Bacteriophage therapy is an idea that’s been around for a long time, but although a lot of people have heard of it, not many people really know much about it. The principle is appealing: if someone has a harmful bacterial infection, why not treat it by unleashing a virus that only infects those bacteria? Why isn’t this done more often? Bacteriophages really don’t target human cells, that part of the process isn’t the problem. And no, it’s not a cash grab by Big Pharma to ram antibiotics down everyone’s gullet, either, so strike that one off the list. Nor is is historical bias of some sort against therapies that were more popular in the old Soviet Union – I know that sounds weird, but I’ve actually heard it used as an argument for some reason, probably as an adjunct to the big-pharma one.
No, the reasons that bacteriophage therapy isn’t used much are practical ones. Just as there are a lot of bacteria species in the world, there are an awful lot of bacteriophages that target them. By sheer numbers, there are probably more bacteriophages on this planet than anything else associated with the biosphere (I hesitate to describe them, or any viruses, as “living” themselves). But we know surprisingly little about them. This paper notes that the majority of bacteriophage genes are still unassigned, for example. We don’t know what proteins they code for or what those proteins are doing.

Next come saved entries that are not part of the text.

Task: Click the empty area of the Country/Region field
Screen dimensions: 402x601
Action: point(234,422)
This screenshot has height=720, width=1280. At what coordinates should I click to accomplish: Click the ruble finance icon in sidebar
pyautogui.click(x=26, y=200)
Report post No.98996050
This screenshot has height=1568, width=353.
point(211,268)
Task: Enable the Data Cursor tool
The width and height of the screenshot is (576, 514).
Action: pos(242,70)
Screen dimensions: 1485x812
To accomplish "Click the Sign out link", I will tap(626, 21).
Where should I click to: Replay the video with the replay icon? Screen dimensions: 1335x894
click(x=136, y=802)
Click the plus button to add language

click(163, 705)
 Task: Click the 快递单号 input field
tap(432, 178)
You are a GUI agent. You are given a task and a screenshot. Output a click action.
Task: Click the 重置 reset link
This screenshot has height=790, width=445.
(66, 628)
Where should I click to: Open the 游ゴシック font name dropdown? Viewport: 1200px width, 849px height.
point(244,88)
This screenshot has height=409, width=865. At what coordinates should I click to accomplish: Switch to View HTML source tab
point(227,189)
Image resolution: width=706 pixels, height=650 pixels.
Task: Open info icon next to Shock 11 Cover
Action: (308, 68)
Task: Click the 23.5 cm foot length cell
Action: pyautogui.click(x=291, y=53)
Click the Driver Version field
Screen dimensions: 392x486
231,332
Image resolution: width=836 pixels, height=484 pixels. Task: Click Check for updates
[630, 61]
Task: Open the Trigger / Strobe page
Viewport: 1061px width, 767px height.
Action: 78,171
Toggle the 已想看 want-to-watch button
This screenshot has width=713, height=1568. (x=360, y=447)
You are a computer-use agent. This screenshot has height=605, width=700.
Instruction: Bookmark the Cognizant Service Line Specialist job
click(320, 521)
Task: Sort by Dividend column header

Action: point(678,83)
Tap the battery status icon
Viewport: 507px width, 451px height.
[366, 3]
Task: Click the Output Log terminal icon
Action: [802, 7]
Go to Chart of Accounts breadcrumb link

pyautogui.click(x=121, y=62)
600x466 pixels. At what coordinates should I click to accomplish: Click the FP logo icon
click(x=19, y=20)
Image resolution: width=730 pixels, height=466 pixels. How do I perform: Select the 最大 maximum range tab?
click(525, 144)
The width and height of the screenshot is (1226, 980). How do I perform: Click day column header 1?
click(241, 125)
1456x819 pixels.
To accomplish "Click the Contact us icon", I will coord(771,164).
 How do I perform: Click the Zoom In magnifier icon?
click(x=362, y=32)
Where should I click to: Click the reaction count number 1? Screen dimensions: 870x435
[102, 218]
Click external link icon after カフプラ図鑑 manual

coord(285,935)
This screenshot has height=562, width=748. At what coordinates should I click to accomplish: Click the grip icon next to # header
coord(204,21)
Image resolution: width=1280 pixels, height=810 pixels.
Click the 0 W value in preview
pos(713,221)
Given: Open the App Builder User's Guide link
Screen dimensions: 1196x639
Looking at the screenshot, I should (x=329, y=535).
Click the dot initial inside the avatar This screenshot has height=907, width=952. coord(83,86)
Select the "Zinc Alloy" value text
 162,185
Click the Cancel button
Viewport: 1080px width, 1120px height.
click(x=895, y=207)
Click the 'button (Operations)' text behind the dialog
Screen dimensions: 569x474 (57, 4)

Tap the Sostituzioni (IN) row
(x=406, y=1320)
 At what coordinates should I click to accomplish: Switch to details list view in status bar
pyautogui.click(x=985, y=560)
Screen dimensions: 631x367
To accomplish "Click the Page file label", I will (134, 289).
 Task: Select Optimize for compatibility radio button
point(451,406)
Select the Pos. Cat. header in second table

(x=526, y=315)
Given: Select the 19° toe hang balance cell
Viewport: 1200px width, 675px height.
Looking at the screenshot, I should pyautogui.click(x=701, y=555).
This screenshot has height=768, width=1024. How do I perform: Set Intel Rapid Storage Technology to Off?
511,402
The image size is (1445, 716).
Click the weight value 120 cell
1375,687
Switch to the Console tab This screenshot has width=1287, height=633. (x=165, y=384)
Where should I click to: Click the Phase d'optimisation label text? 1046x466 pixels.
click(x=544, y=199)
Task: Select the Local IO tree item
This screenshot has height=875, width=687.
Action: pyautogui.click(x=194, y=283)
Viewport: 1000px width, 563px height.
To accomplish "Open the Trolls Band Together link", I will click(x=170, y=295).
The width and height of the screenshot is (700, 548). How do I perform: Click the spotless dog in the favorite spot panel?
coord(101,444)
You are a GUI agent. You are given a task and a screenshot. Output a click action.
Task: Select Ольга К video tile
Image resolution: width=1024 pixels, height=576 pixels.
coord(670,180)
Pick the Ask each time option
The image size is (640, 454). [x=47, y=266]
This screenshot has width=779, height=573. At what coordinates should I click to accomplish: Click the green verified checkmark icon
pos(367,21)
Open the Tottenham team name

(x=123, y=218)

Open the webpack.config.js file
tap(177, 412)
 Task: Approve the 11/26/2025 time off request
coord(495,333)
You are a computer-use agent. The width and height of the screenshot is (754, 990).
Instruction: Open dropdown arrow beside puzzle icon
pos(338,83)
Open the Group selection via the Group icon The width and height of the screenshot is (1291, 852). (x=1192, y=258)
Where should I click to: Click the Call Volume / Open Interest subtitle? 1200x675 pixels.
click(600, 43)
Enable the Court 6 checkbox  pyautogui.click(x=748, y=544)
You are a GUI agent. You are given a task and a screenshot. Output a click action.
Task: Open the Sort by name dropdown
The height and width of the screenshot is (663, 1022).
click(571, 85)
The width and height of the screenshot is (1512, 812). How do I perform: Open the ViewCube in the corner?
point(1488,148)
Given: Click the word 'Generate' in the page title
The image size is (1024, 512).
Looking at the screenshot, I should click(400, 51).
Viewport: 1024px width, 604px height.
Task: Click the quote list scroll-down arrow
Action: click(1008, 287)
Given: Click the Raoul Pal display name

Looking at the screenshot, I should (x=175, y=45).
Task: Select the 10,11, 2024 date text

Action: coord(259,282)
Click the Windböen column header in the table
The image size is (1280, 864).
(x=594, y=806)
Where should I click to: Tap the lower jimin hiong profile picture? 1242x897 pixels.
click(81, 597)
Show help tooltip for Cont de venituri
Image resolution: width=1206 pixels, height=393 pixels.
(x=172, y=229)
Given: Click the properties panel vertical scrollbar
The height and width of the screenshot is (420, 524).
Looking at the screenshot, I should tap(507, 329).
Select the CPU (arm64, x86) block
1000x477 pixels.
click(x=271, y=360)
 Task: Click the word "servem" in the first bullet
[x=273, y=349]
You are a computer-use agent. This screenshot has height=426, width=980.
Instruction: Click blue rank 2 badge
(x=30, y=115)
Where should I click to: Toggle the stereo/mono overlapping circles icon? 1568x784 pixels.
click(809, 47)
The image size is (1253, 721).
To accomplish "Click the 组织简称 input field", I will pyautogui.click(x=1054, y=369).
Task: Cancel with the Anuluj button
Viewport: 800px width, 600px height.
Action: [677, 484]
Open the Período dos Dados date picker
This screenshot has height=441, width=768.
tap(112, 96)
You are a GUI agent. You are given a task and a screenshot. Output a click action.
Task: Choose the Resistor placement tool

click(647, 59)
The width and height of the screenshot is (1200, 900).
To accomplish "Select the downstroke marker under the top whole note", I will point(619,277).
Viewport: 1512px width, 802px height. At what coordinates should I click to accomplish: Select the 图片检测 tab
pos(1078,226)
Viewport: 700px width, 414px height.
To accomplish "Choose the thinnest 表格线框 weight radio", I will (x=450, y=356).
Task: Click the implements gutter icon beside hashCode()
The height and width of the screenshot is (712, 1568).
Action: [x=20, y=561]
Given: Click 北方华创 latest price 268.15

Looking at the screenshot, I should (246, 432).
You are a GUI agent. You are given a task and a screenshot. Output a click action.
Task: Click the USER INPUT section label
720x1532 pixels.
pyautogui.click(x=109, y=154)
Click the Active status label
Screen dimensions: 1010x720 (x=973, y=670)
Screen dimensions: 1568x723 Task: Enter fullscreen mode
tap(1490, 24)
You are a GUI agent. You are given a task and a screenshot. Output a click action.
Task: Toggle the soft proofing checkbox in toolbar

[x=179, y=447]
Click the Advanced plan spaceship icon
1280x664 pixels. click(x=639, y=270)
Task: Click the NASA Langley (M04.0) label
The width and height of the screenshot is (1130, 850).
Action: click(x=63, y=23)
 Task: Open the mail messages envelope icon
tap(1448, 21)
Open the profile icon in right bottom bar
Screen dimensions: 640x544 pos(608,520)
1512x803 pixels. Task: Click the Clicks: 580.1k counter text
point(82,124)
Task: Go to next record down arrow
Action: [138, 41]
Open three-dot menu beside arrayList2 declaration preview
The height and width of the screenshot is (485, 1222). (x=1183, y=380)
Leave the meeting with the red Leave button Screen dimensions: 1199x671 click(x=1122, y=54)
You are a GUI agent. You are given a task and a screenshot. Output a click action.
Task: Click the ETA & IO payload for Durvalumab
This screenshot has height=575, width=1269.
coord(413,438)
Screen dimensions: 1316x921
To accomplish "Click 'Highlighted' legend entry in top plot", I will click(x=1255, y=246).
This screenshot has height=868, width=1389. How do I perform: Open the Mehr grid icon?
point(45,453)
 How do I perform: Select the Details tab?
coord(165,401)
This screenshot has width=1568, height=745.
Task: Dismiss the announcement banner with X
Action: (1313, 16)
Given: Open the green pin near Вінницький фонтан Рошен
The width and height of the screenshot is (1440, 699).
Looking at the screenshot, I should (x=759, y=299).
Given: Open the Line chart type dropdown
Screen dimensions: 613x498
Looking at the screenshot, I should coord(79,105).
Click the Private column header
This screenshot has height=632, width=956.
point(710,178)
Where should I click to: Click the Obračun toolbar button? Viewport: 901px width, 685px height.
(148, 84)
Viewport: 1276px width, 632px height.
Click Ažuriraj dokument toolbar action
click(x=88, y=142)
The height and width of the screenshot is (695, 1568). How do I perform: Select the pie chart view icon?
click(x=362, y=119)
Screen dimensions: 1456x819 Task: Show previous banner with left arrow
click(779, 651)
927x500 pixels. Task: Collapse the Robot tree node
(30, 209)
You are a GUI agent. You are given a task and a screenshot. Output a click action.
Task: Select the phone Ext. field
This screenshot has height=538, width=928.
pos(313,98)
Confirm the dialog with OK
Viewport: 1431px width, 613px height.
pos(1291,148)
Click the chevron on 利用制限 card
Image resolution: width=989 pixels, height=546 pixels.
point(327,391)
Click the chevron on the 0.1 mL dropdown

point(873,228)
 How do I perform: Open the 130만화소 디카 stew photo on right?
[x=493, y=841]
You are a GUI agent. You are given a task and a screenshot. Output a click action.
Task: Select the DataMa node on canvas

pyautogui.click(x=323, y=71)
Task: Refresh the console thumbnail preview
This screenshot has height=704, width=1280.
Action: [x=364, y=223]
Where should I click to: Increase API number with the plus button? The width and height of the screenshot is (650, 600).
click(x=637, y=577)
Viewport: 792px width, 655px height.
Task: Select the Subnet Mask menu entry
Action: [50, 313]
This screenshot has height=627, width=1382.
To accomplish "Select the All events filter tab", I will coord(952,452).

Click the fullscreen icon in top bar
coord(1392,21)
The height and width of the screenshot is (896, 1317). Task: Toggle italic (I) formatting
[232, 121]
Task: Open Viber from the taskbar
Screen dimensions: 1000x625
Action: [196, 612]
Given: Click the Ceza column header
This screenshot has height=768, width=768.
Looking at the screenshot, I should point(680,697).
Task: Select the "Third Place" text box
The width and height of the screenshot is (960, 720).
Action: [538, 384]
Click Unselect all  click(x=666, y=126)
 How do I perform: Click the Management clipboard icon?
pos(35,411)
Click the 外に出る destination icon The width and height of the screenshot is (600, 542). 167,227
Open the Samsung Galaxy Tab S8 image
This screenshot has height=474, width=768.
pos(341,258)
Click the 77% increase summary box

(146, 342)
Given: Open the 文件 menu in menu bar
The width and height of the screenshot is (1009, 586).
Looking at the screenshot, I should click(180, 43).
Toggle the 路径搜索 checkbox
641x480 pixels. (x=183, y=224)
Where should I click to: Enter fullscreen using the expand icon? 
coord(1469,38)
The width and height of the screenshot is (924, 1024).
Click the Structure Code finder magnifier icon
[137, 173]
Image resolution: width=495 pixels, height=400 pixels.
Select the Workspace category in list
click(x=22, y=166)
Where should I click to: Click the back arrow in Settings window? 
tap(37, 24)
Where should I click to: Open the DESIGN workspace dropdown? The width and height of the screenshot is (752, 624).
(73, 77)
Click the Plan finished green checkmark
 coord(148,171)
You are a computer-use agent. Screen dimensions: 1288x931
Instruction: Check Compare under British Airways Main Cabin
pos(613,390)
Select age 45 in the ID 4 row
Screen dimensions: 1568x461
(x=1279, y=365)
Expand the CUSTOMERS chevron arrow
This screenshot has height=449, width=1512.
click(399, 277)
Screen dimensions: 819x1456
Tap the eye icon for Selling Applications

So just finding a useful phage for a given infection is one challenge, and culturing it to the point that it can be used is another.
As this new paper says, “Unfortunately, the current production processes for natural and engineered phages pose considerable biosafety concerns and are often relatively inefficient and unreliable.” The biosafety part is due to the possibility of the phage culturing process bringing on more virulence factors in the bacteria under attack – you definitely do not want to be tuning up the pathogen that you’re trying to target, for sure. Even if you do isolate some sort of phage cocktail, it turns out that storing these for dosing is not easy, either, since the phages themselves can be rather unstable and prone to degradation. There never really was a golden age of phage-centric antibacterial treatment, in other words. It was better than nothing, and could sometimes be quite useful, but could easily fail or even make things worse.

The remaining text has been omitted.